My son’s preschool sent home a book about making butter the other week. It gave very simple instructions on how butter is made (although I find the premise unrealistic: who has cream sitting around but not butter?)
The day after Mocksgiving, I was glancing at the book when I remembered I had the remnants of a pint of heavy whipping cream in the ‘fridge, which would likely go unconsumed. So I got out a canning jar and lid, had Grey help me fill it half way with the cream, and we started shaking. We passed the jar around the table, shaking as we went. Finally, I was advised I should put some marbles in the jar, because the shaking didn’t seem to be agitating enough.
When Grey and I went to open the jar to add the marbles, however, voila! Apparently, when you use whipping cream, the entirety turns to butter instead of separating to buttermilk & butter. It was a ton of fun and the butter tasted delicious. So, without further ado, here’s how I’d recommend making butter (either ahead of time or the day after) with your preschooler:
1) Get a clean canning jar and lid. A tupperware container would also work. I used an 8 ounce jar.
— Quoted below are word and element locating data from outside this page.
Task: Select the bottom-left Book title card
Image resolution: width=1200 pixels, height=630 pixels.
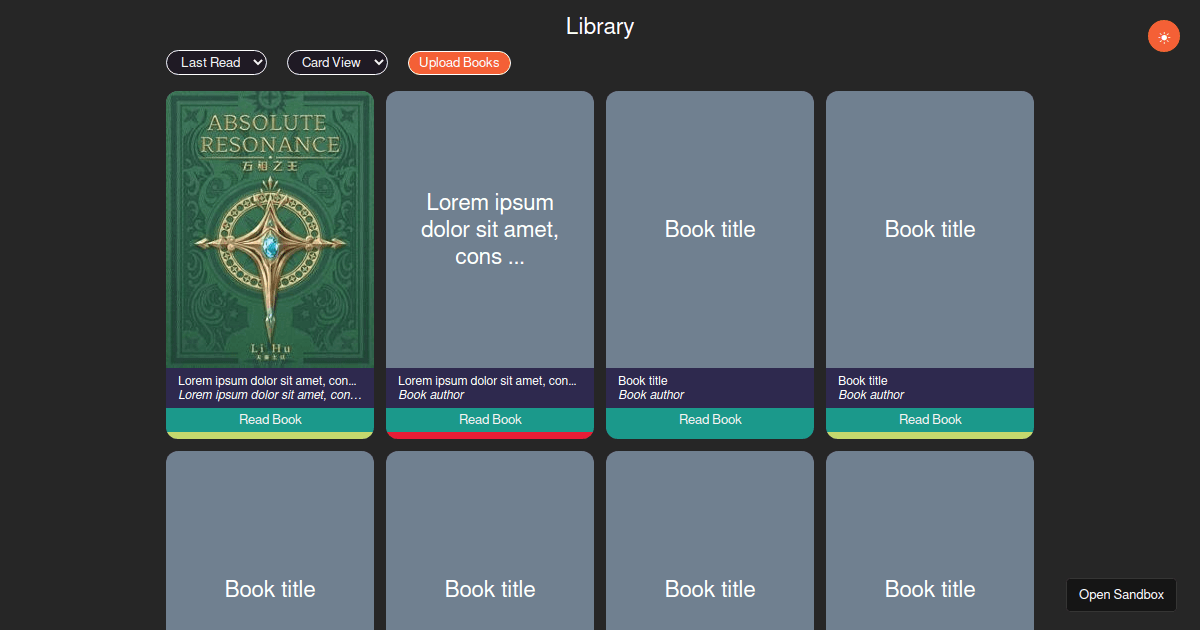Action: (269, 540)
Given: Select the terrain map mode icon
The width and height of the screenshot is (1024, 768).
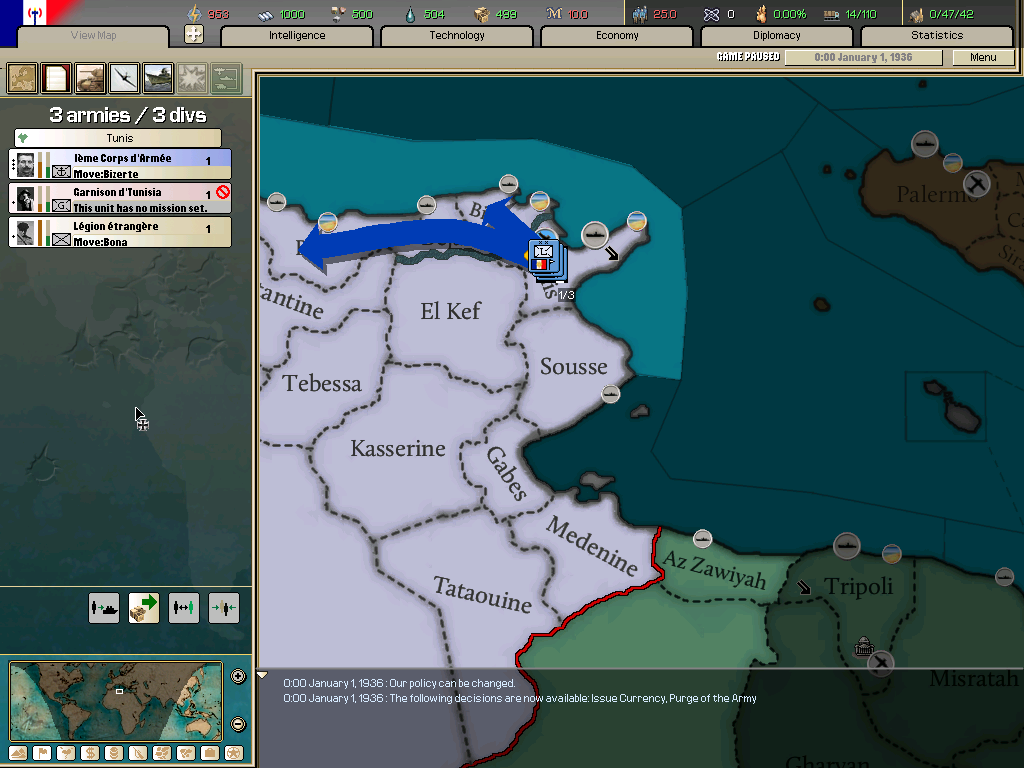Looking at the screenshot, I should [x=18, y=752].
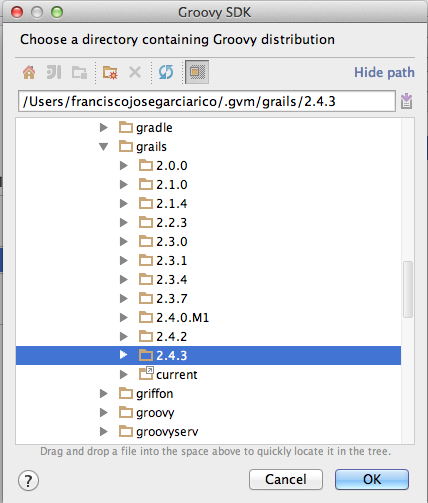Click the directory path text field
The height and width of the screenshot is (503, 428).
click(207, 101)
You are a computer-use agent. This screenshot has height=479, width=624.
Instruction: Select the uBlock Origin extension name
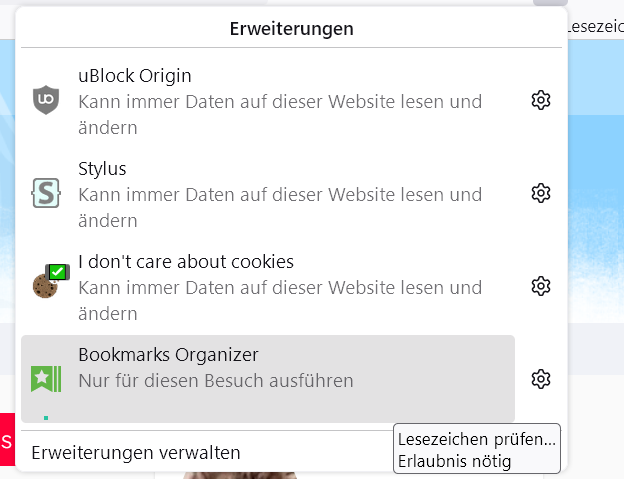[135, 76]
2) Add about a cup of heavy whipping cream to the jar/container. (You should fill it about halfway.)
3) Add a small amount (half teaspoon?) of salt, assuming you like your butter salted. You can also get inventive and add other flavors, like honey, maple, cinnamon or nutmeg. This would be fun to play around with.
4) Take turns shaking. Make sure your preschooler takes lots of turns, but likely the bulk of the agitation will come from grownup arms. If you trust the seal, you can roll it around on the floor.
5) When you shake but nothing moves, the butter is done. You can then check it out. If you make it in the canning jar, you can serve it right next to your jam on Thanksgiving day!